(Stored items)
┏━━

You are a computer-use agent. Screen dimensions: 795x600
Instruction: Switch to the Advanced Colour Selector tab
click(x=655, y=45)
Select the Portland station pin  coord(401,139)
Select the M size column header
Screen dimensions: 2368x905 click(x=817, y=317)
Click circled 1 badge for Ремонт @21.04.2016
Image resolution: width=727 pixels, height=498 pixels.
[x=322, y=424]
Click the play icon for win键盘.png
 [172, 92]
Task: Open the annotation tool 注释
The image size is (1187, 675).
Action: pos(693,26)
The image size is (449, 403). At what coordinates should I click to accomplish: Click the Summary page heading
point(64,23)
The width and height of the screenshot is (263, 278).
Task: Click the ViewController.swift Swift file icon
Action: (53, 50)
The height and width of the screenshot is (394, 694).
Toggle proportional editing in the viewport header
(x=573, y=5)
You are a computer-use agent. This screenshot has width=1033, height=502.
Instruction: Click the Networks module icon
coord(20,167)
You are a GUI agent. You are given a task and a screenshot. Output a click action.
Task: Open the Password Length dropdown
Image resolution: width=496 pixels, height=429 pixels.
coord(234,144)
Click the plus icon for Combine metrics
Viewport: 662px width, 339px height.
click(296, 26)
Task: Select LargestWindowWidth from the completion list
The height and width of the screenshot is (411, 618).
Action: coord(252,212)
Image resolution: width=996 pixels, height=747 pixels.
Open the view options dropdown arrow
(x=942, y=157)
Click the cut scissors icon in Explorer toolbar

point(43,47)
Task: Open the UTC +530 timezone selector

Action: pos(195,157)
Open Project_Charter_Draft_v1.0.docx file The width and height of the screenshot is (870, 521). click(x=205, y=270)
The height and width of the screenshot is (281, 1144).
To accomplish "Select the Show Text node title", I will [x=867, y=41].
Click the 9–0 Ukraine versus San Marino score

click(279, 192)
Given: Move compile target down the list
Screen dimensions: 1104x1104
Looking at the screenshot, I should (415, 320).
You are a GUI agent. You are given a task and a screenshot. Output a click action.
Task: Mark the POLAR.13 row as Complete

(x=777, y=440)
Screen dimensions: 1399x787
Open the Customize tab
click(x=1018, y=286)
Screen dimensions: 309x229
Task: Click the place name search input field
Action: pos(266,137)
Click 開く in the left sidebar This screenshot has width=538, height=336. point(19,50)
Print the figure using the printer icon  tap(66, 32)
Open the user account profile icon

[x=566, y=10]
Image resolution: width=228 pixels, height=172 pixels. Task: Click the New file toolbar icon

┗━━

- _Exercise objective_
Leave out every line before the one containing "Print the figure". Transcribe that line and all lines after it through the end of the data above, exactly.

- _Finished exercise_
Print the figure using the printer icon  tap(66, 32)
Open the user account profile icon

[x=566, y=10]
Image resolution: width=228 pixels, height=172 pixels. Task: Click the New file toolbar icon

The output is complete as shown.